▶ EXCERPT:
* * *

- cross-posted to:
- news@lemmy.linuxuserspace.show
- hardware@lemmy.ml
- games@sh.itjust.works
- cross-posted to:
- news@lemmy.linuxuserspace.show
- hardware@lemmy.ml
- games@sh.itjust.works
New OLED screen. New APU. And lots of small hardware improvements.
New OLED screen. New APU. And lots of small hardware improvements.
I don’t know what VRR windows you get on handheld displays these days, but at 30fps it shouldn’t be super useful compared to vsynced 90Hz. 90 is 11ms intervals for your next frame, and if you’re pushing the hardware at ~30fps you may have bigger swings between frames in VRR (e.g. you could have 8ms between two frames and 28ms between the next two), which still reads as stutter, with or without VRR.
So it’s not as much of a no-brainer as you may think. That’s basically the same reason Lenovo insiders gave for why the 1600p 144Hz panel in the Lenovo Legion GO is also not VRR. In that case it makes a bit more sense because that’s just 7ms between refreshes, so you may genuinely struggle telling the difference between that and VRR if you’re rendering less than 60fps.
I think Digital Foundry does a lot of good advocacy and educational content, but sometimes they get hung up on pet peeves and give people the wrong impression about which buzzwords are important on which contexts.
Of course Lenovo are going to have marketing for why them saving money is actually better for the consumer. That is just how marketing works. If Valve were at all competent at it, they would be doing the same.
VRR doesn’t stop stutter. But it helps a lot when you have those gradual fluctuations. Think “If I look up, my FPS drops by 20%”. At which point you no loner have to worry at all about multiples to avoid screen tearing or all of that annoying stuff. All of which is REALLY nice when you are at the limits of your system. Whether that is pushing 100-144 FPS or 20-40 FPS. It won’t make it look like it is running perfectly, but it very much helps a lot and there is a reason that VRR is one of those “most noticeable hardware improvements” you can get.
And can we please skip out on the “Oh, people just don’t notice improved graphics and refresh rates anyway” nonsense? I realize the Steam Deck is a handheld, but this isn’t a Nintendo Switch thread.

* * *

▶ PROBLEMS TO WORK ON:
**1.** According to the VRR discussion, what resolution and refresh rate does the Lenovo Legion GO panel have?
**2.** Explain why the VRR discussion says variable refresh rate at about 30fps may not be much more useful than vsync at 90Hz.
The listing after this point is drawn from a separate source.

* * *

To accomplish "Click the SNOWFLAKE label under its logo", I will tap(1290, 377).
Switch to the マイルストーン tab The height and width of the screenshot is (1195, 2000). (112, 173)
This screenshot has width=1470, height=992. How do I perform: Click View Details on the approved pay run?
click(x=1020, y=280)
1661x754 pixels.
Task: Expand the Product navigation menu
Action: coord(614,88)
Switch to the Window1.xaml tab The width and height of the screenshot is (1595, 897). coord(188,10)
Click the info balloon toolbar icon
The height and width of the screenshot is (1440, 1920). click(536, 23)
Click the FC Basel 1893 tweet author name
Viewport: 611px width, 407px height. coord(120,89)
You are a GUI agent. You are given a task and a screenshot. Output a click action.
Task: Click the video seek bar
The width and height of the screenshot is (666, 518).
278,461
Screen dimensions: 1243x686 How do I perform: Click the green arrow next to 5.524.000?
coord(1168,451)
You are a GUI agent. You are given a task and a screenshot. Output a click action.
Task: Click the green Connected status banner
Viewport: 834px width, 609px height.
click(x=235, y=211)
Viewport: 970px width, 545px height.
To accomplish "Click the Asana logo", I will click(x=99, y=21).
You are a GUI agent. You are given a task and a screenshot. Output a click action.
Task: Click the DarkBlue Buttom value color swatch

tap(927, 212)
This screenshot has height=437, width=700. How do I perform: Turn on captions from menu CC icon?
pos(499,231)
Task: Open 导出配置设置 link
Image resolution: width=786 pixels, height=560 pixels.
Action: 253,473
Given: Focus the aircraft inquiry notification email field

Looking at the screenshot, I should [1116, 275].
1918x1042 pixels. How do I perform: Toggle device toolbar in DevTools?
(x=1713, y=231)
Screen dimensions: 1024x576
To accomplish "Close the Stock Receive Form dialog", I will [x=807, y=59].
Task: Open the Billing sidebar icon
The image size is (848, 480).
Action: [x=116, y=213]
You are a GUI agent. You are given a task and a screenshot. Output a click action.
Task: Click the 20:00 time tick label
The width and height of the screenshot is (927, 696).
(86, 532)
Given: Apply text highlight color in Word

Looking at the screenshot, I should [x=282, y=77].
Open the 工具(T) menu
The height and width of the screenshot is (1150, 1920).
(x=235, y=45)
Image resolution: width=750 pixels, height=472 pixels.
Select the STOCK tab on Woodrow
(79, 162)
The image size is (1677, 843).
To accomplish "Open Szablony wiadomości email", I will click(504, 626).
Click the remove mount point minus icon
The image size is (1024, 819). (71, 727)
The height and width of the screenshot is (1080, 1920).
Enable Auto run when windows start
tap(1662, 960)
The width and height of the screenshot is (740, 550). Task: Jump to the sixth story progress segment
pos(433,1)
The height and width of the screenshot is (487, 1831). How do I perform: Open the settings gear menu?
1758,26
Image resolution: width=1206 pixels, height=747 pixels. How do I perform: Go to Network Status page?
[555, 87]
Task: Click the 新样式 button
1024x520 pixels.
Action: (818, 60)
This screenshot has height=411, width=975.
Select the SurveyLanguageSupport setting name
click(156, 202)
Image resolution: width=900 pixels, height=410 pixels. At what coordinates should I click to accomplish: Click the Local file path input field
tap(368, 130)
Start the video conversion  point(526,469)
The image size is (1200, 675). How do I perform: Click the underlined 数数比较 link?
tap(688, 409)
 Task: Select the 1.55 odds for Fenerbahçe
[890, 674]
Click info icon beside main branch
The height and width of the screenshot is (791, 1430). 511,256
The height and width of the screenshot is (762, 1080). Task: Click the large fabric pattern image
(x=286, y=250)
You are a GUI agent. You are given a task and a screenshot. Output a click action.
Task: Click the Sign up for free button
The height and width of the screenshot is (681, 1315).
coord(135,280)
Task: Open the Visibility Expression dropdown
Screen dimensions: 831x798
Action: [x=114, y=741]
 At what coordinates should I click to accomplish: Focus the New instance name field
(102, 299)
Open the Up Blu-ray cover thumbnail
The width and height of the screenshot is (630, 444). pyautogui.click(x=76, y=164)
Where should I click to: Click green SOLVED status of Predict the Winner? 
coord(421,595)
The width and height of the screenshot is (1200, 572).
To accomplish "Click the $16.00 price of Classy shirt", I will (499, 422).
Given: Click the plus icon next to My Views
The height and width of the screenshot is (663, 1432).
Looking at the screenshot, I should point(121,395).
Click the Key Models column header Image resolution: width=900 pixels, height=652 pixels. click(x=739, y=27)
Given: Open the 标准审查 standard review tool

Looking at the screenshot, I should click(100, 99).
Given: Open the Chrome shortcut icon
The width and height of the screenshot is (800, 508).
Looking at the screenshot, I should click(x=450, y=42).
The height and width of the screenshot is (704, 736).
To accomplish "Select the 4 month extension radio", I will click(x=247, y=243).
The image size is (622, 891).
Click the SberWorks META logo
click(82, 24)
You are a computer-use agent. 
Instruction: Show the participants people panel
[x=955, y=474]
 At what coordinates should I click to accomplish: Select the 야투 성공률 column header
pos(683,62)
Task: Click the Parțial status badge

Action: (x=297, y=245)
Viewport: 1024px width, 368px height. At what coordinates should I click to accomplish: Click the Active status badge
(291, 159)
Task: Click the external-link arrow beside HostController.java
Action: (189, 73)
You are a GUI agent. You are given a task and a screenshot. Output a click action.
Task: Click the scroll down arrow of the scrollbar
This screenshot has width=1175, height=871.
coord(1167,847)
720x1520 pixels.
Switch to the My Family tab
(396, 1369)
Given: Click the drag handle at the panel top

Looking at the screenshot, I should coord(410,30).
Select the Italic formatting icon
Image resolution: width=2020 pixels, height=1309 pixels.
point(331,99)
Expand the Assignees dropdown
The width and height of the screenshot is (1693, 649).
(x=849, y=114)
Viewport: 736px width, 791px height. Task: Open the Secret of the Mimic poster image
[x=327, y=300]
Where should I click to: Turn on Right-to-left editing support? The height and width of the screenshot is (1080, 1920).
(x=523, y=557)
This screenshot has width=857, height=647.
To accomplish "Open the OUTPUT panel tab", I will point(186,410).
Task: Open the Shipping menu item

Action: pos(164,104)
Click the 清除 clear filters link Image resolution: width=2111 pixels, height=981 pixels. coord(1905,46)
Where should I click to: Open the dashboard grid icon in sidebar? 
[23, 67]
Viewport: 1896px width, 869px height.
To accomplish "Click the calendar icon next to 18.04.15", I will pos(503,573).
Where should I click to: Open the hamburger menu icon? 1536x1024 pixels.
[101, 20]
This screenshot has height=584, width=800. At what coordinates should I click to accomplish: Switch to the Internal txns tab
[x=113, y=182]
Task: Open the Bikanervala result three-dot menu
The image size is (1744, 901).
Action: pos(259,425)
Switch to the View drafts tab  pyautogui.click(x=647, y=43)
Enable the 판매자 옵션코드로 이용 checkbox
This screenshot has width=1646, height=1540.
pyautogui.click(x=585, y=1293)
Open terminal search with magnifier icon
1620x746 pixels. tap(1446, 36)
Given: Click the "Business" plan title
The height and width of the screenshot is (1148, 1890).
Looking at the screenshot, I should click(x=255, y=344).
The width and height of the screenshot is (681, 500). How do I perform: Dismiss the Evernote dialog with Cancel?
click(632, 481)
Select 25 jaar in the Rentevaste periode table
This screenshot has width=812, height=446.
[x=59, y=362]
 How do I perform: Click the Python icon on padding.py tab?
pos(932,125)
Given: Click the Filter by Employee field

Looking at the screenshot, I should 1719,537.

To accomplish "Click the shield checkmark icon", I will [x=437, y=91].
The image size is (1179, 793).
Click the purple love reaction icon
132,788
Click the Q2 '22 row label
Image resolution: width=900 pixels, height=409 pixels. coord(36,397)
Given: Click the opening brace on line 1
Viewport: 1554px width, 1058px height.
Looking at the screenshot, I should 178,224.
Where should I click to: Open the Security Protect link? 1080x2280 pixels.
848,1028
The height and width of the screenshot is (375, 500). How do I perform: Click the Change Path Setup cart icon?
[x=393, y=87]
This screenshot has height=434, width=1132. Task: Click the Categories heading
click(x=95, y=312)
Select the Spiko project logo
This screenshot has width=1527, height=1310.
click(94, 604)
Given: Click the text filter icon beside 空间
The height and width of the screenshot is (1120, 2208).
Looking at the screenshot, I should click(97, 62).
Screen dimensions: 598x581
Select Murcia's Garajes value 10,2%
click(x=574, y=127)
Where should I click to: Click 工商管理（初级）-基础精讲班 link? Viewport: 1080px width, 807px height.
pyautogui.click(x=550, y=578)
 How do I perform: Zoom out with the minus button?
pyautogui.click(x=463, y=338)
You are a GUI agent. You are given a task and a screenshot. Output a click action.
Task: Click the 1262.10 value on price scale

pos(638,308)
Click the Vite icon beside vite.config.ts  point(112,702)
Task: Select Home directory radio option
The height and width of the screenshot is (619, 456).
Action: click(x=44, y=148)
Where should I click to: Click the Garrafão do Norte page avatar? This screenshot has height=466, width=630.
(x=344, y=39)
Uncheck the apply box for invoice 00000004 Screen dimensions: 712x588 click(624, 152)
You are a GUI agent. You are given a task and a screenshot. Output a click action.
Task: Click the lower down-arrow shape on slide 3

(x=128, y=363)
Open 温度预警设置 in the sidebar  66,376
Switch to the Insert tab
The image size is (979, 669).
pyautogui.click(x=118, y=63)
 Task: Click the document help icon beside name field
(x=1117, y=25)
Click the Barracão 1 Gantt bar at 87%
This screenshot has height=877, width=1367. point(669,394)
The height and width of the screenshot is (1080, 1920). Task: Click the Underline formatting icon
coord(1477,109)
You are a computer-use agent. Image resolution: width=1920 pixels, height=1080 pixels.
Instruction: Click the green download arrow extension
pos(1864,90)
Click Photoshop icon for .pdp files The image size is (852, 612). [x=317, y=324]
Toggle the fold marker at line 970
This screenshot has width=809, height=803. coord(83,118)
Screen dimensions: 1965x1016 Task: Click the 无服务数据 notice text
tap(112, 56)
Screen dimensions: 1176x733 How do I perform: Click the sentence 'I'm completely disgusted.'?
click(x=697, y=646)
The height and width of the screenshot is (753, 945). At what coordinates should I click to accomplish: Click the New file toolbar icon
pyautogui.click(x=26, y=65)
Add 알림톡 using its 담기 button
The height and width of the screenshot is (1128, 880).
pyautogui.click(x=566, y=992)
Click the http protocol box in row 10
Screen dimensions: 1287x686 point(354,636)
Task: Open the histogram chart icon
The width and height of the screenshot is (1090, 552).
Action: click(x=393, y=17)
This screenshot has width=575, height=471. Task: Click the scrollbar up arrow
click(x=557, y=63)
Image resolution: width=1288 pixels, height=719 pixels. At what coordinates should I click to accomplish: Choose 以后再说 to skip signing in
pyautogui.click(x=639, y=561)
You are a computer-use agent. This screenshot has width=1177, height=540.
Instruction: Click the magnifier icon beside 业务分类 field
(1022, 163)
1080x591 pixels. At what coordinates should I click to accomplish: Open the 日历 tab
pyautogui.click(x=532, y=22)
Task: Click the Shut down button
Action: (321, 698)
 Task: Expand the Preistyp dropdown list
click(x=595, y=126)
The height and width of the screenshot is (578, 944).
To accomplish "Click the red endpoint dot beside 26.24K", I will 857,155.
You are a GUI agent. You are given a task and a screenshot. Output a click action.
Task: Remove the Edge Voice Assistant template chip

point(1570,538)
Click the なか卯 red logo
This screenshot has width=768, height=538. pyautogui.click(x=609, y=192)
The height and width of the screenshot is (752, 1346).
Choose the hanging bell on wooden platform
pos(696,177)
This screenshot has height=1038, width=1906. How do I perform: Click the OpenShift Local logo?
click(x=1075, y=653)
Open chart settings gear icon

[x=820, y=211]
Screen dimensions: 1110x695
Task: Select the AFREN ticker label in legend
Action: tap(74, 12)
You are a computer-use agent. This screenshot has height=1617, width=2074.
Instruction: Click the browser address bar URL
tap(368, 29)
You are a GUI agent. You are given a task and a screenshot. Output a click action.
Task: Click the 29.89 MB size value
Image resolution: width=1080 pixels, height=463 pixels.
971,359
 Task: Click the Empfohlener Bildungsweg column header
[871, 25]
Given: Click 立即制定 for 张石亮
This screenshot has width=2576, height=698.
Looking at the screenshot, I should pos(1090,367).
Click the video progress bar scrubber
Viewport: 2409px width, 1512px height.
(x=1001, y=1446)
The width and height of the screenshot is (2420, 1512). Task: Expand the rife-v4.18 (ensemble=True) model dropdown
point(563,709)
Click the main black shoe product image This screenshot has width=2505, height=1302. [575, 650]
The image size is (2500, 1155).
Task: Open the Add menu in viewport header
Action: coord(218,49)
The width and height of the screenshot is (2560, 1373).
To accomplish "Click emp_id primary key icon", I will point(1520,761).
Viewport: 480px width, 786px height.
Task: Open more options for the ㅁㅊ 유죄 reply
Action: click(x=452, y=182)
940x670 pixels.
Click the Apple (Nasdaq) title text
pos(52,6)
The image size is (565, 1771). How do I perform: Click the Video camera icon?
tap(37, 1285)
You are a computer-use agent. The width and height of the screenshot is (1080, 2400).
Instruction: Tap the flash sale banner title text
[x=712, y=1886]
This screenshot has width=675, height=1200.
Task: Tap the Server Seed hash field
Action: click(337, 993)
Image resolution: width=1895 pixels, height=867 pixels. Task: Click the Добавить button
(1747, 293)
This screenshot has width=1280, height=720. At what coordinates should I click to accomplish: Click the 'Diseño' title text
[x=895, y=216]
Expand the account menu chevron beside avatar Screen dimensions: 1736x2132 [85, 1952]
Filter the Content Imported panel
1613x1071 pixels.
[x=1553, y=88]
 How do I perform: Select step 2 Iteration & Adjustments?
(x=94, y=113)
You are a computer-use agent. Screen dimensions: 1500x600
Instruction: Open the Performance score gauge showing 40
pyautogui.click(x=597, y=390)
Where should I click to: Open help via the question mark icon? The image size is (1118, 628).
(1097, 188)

* * *

▶ THE SOLUTIONS:
**1.** It is a 1600p panel with a 144Hz refresh rate.

**2.** At 90Hz, the next frame comes at 11ms intervals. At about 30fps, VRR can produce larger swings between frames, such as 8ms between two frames and 28ms between the next two. That still reads as stutter, with or without VRR.